— ASSIGNMENT —
Skip every picture and copy only the lines from the one containing "Where should I" to the final line of the records below.

[Records excerpted from a collection]
++++

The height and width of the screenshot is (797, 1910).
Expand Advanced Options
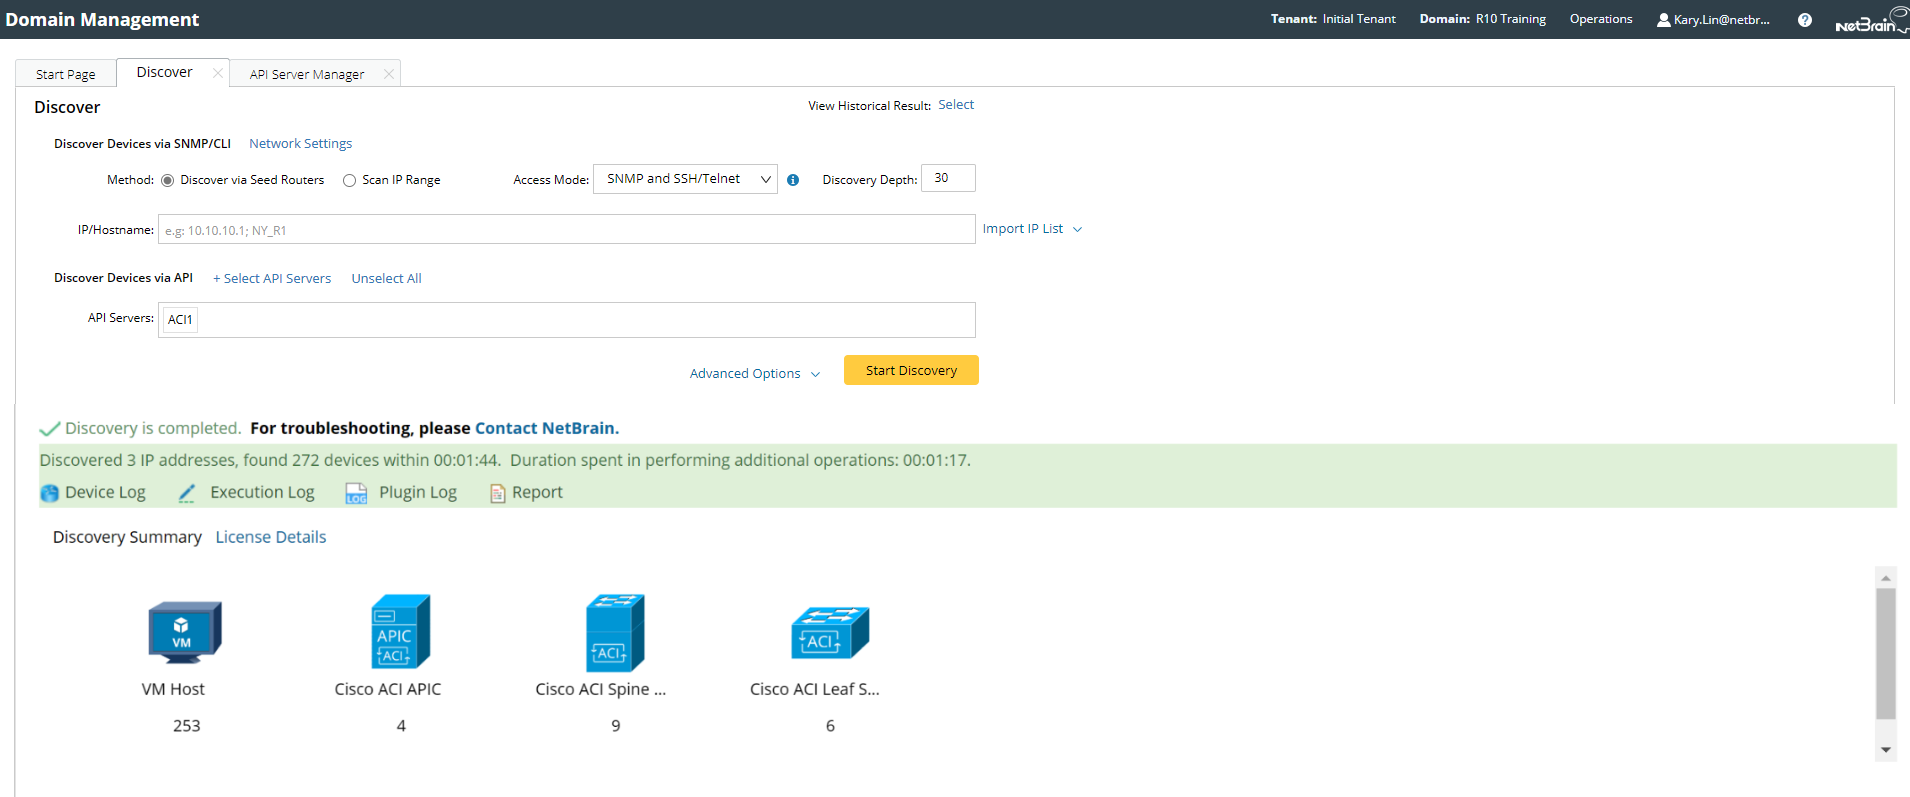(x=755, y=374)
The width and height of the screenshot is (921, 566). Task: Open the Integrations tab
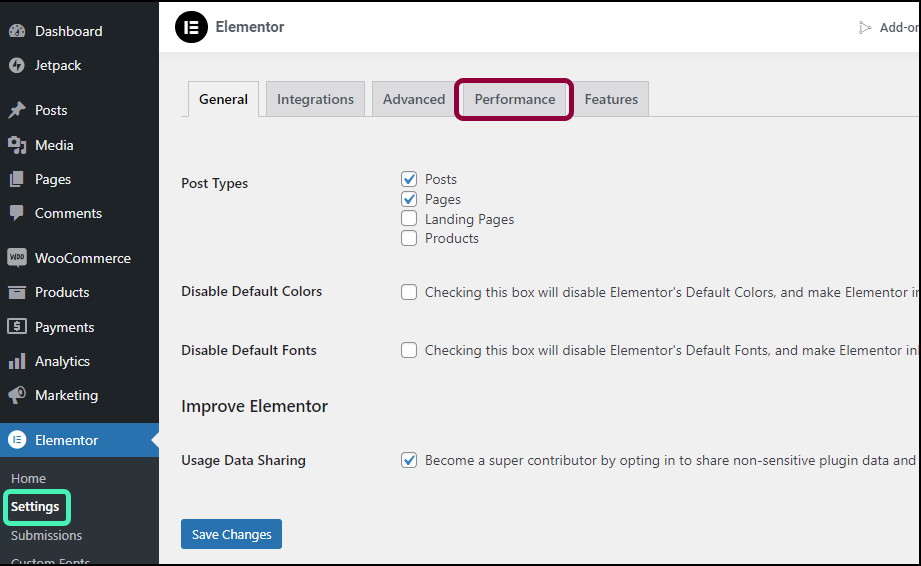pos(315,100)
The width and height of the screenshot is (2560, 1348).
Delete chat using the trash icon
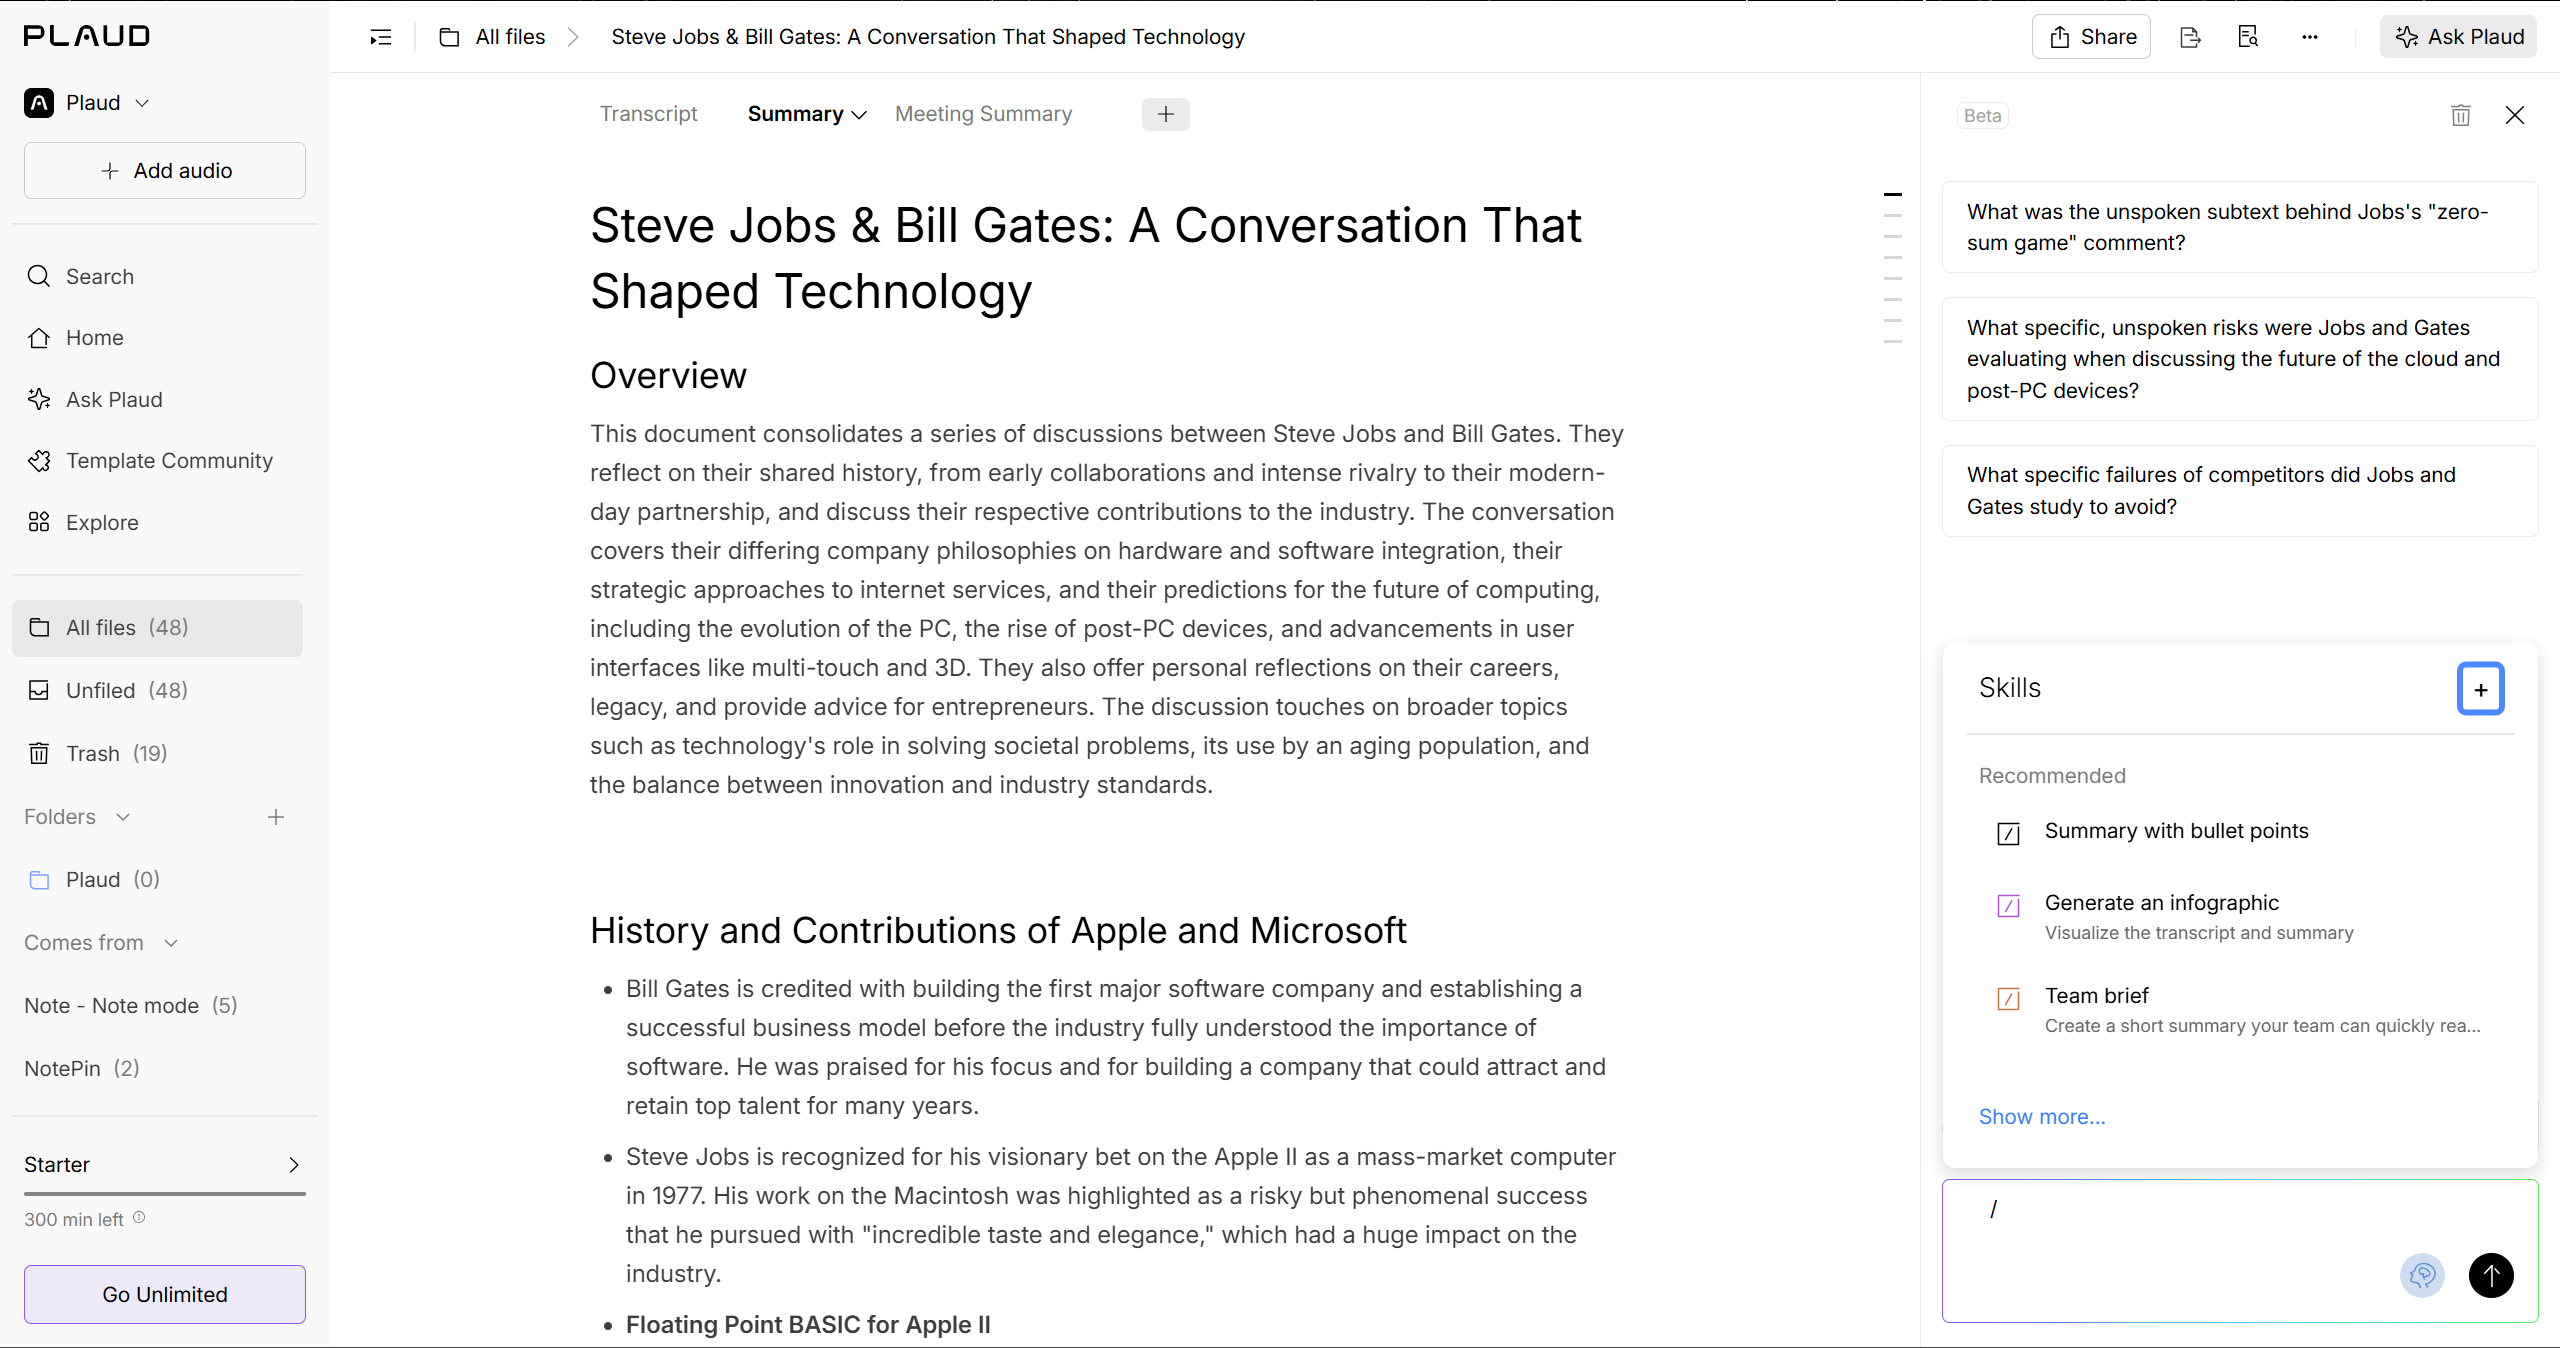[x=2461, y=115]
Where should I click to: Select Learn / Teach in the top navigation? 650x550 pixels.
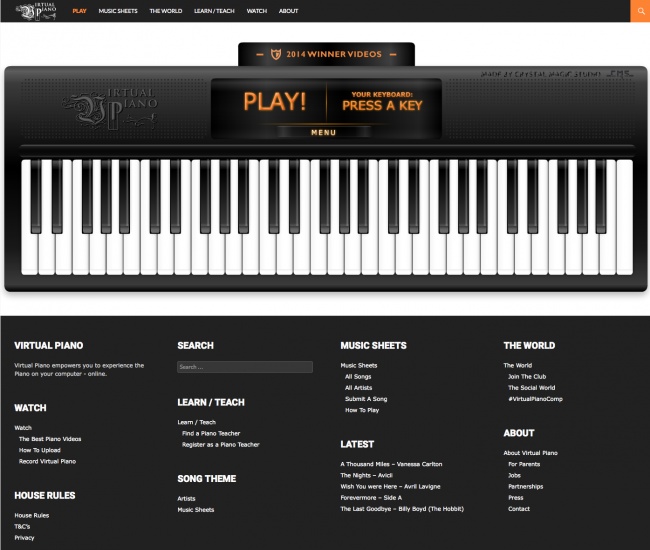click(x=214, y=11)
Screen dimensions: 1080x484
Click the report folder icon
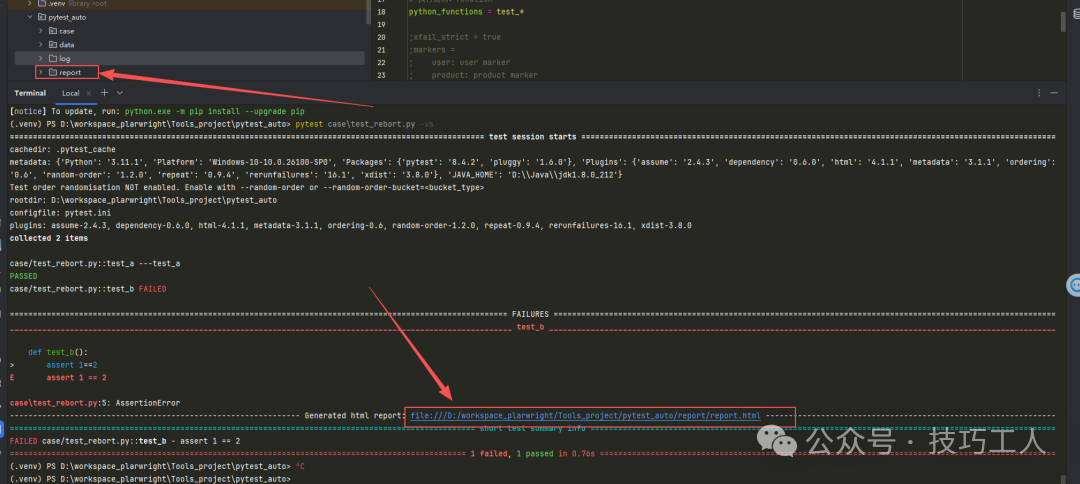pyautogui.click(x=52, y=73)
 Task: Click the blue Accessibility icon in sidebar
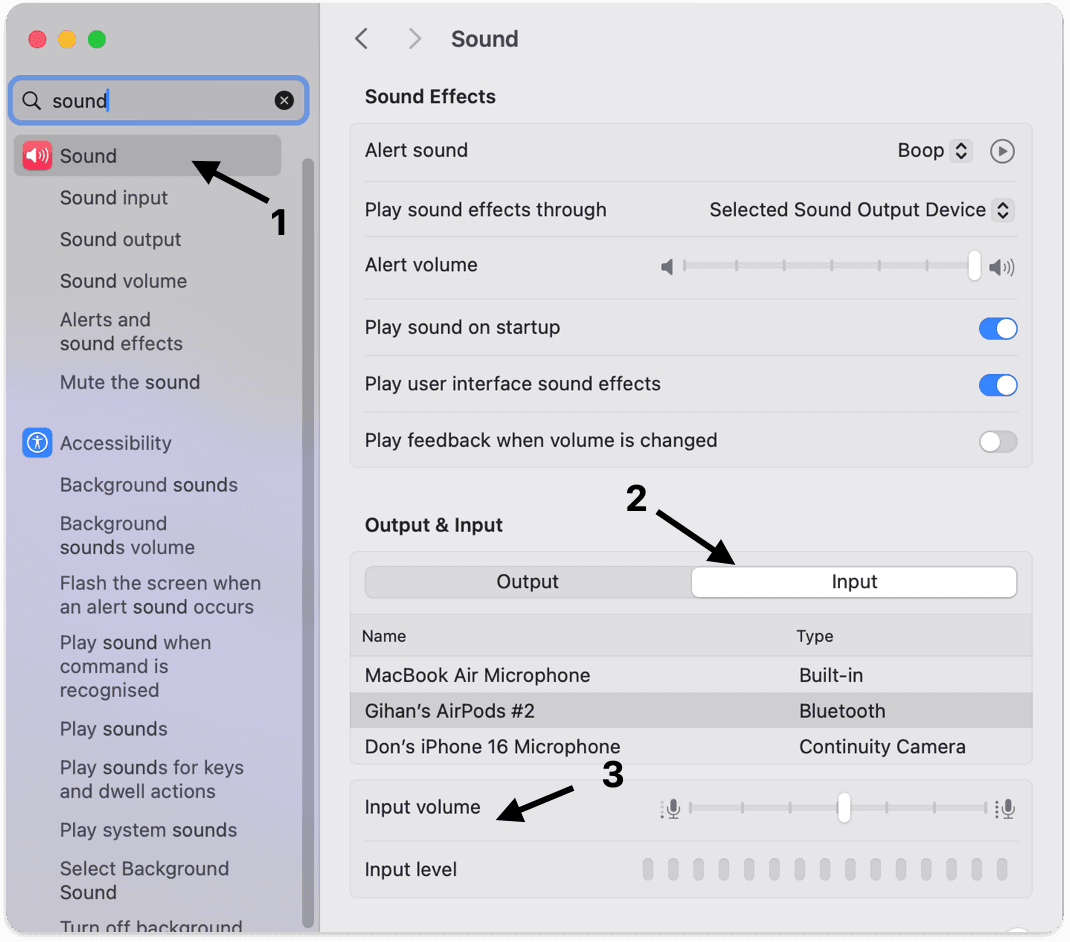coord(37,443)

++++

— SOLUTION TO THE EXERCISE —
Where should I click to: Select Learn / Teach in the top navigation? 650x550 pixels.
click(x=214, y=11)
Screen dimensions: 1080x484
Click the report folder icon
pyautogui.click(x=52, y=73)
 Task: Click the blue Accessibility icon in sidebar
coord(37,443)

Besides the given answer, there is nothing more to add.